=== WHAT THE EXERCISE ASKS ===
Omit every picture, then return the listing verbatim.
============================================================
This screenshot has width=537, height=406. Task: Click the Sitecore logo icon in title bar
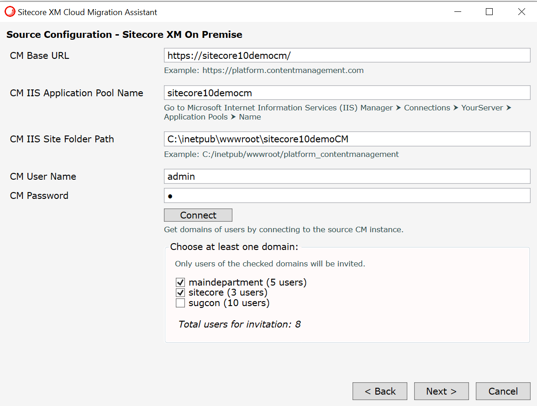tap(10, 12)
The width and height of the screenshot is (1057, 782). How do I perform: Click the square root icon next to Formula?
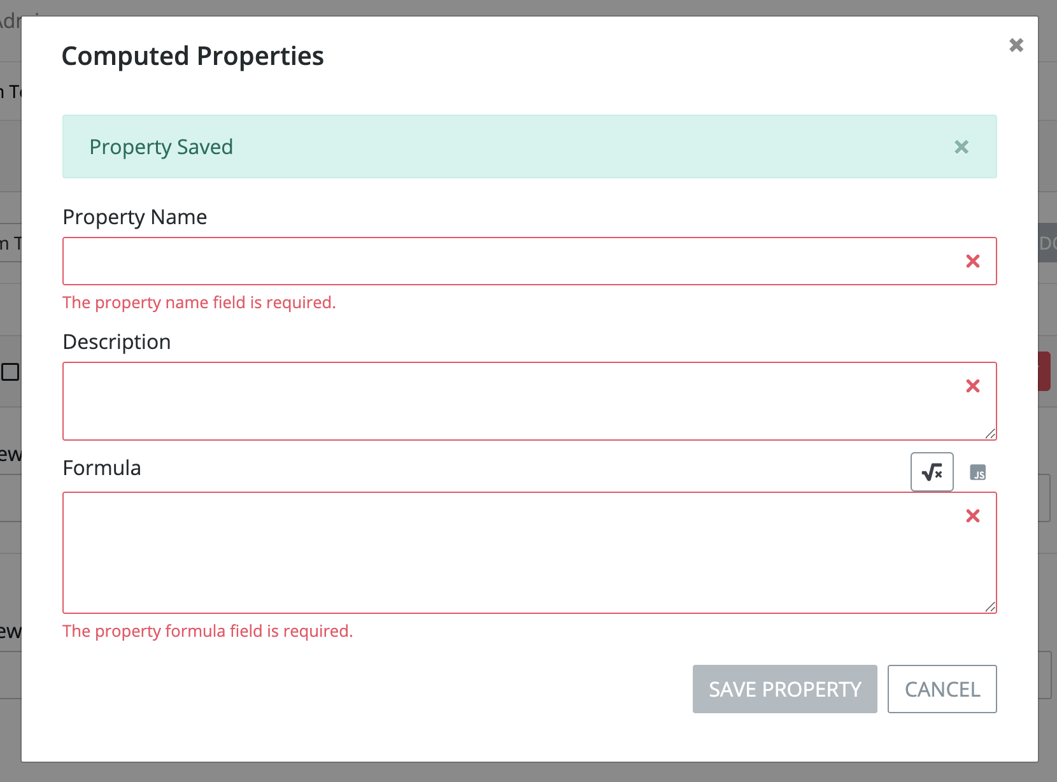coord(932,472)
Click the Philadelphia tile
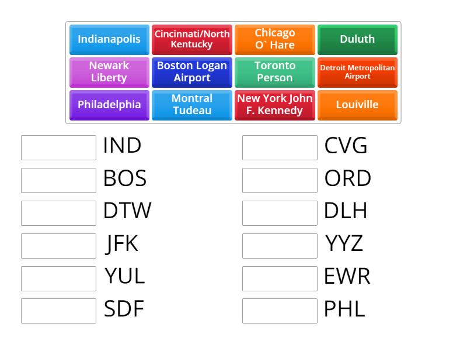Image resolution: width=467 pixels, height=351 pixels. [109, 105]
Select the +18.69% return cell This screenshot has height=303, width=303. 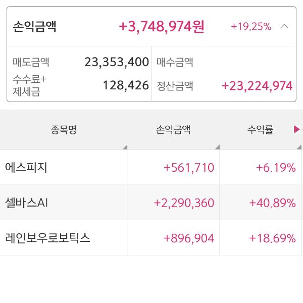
============================================================
=== OUTPUT FOR THIS EXERCISE ===
This screenshot has width=537, height=406. Task: Click the Sitecore logo icon in title bar
tap(10, 12)
The width and height of the screenshot is (1057, 782). How do I perform: Click the square root icon next to Formula?
coord(932,472)
Click the Philadelphia tile
Image resolution: width=467 pixels, height=351 pixels. [109, 105]
Select the +18.69% return cell This screenshot has height=303, width=303. 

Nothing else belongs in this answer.